Understanding the Problem
To find the number of positive integral solutions for the equation \( xy = 24 \), we need to determine the factor pairs of 24, since each pair will represent a solution \((x, y)\).
Finding Factors of 24
First, we can find the prime factorization of 24:
- \( 24 = 2^3 \times 3^1 \)
Next, we can determine the number of factors:
- The formula to calculate the total number of factors from prime factorization \( p_1^{e_1} \times p_2^{e_2} \) is \((e_1 + 1)(e_2 + 1)\).
Applying this to our factorization:
- For \( 2^3 \): \( e_1 = 3 \) → \( e_1 + 1 = 4 \)

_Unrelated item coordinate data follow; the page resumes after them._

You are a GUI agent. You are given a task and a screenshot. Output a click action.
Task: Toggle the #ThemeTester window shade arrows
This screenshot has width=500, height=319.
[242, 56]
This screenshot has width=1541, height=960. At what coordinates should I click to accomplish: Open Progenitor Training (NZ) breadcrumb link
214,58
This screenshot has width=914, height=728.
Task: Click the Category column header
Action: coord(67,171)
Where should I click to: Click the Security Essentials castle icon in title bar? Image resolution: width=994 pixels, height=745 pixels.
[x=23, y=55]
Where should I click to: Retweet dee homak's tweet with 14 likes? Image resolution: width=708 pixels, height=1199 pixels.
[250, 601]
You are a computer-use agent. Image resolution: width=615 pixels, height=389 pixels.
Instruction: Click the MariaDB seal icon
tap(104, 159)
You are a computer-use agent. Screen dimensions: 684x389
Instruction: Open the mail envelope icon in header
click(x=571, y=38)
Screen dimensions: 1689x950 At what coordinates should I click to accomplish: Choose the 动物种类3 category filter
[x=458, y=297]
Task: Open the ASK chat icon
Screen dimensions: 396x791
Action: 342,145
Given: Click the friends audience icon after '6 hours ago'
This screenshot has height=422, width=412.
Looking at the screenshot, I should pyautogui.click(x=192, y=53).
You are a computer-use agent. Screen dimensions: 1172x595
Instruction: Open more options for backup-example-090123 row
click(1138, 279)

- For \( 3^1 \): \( e_2 = 1 \) → \( e_2 + 1 = 2 \)
Now, multiply these results:
- Total number of factors = \( 4 \times 2 = 8 \)
Identifying Positive Integral Solutions
Each factor of 24 can be paired with another factor to satisfy \( xy = 24 \):
- The factor pairs are:
- \( (1, 24) \)
- \( (2, 12) \)
- \( (3, 8) \)
- \( (4, 6) \)
- \( (6, 4) \)
- \( (8, 3) \)
- \( (12, 2) \)
- \( (24, 1) \)
Conclusion
Thus, the total number of positive integral solutions \((x, y)\) for the equation \( xy = 24 \) is:
- 8 unique pairs of factors.
Therefore, the answer is 8.